Donald Trump recently launched a bitter Truth Social attack on Bruce Springsteen, but he once held a different view of the legendary rocker.
Donald Trump once said that he was Bruce Springsteen's "biggest" fan, according to an original member of the E Street Band.
The US president recently described the Born in the USA rocker - a vocal critic of his administration - as a "dried old prune" in a Truth social post but Vini 'Mad Dog' Lopez, who performed with The Boss during the early years of his music career, has claimed that the White House chief once held a rather different viewpoint on Springsteen.
Vini met Trump at his golf course in Bedminster, New Jersey when he was working as a caddy and remembered his interaction with the 79-year-old business mogul as warm.
The former golf caddy told the California Post newspaper: “He was very nice to me. He was very inquisitive and introduced me to Melania."
As Trump left the course, he asked Vini to do him a "big favour".
Vini claimed he said: "Tell Bruce I’m his biggest fan."
The 77-year-old musician also called for Springsteen to show more respect to the president and stop attacking him on stage.

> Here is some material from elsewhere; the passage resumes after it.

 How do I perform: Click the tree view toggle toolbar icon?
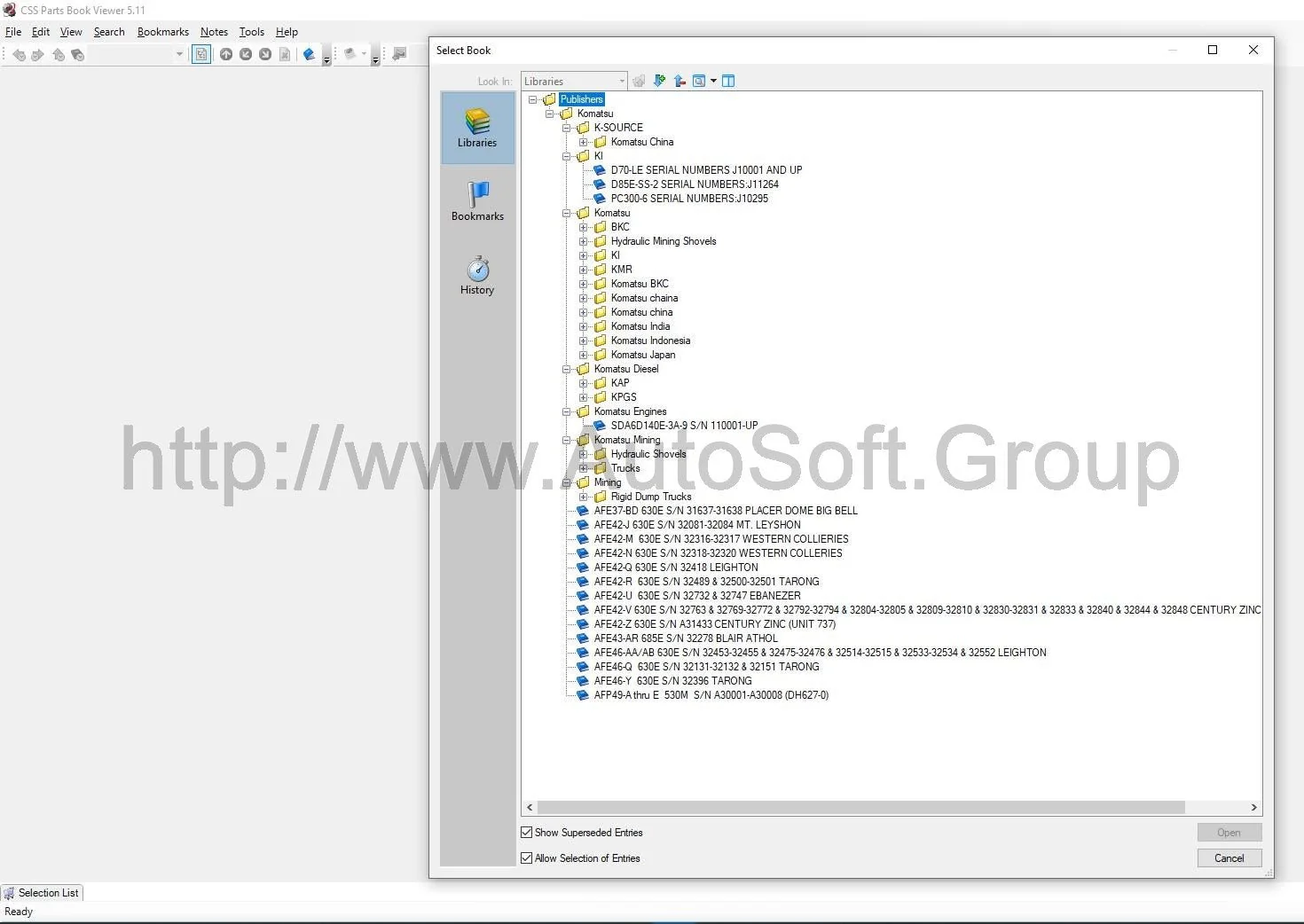tap(201, 55)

He said: “You gotta have respect for the president.
“Trump is the president of the United States — everyone should have respect for him.
“He is the president of the United States. And if I was standing there talking to him, I would have mucho respect for the man. I wouldn’t talk to him about anything that’s going on [politically]."

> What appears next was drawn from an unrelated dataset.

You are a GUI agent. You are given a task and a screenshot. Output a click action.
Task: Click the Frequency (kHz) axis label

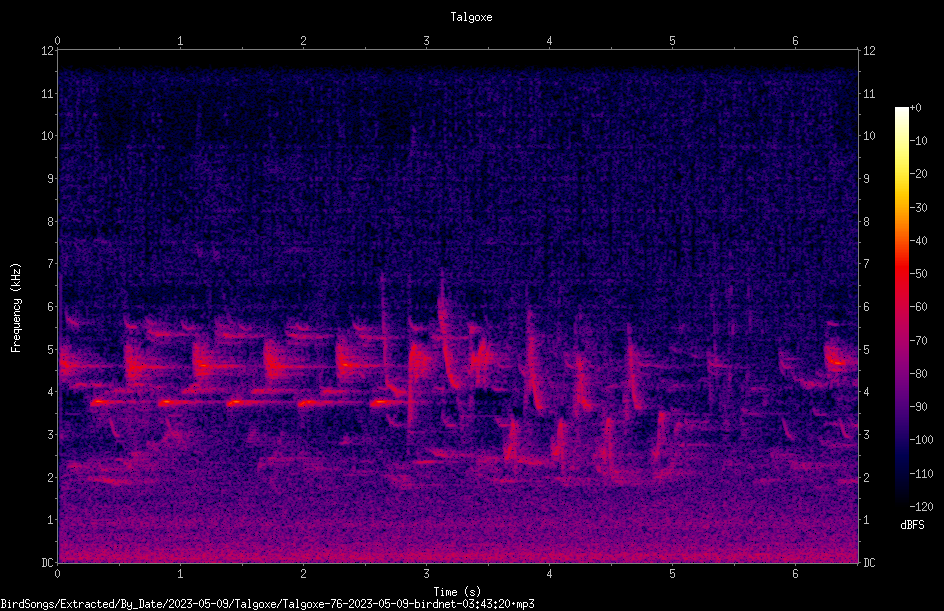16,308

Vini stressed that he isn't opposed to Bruce's statements but doesn't want to see politics tear the United States apart.
He said: “I am not against what Bruce is saying now.
“Maybe when I was 20, I was a little more extreme, but I’m 77 now, so the extremities are gone.

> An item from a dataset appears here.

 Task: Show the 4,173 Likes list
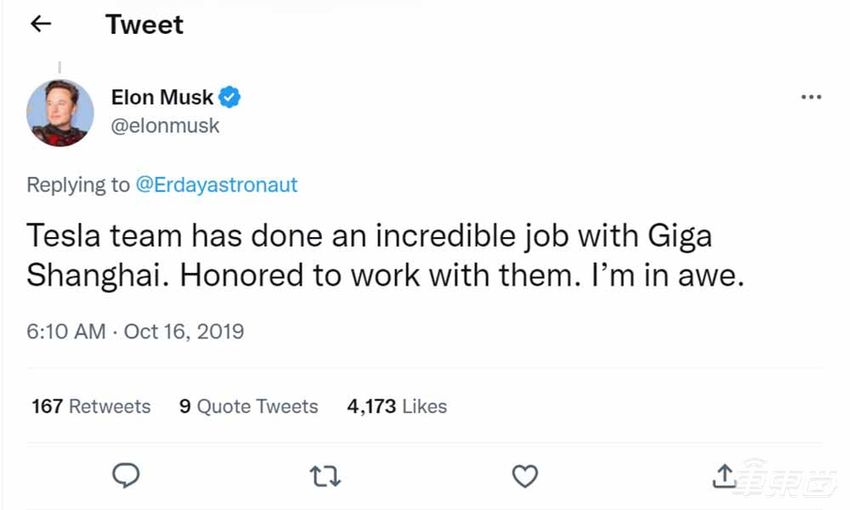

“It’s so divided, the political part. It’s a tough one on me.”
And the veteran musician insisted his own current group, The Wonderful Winos, are deliberately apolitical.
He said: “My band, whatever we think, we don’t go there in our music."
Despite his comments, Vini insisted he and the Glory Days hitmaker - who he played with for six years during the 1960s and 1970s before parting ways because he was "too jazzy" - are on "perfect" terms and still in occasional contact.
He said: “If he wants me to do something, he’ll call me.
“Sometimes it’s just because he hasn’t seen me for a while. And he’ll call me and say. ‘Hey, come around here.’"
“And most of the time it’s terrible when I call him because it’s when one of our crew died and he doesn’t know that. That’s happening more and more.”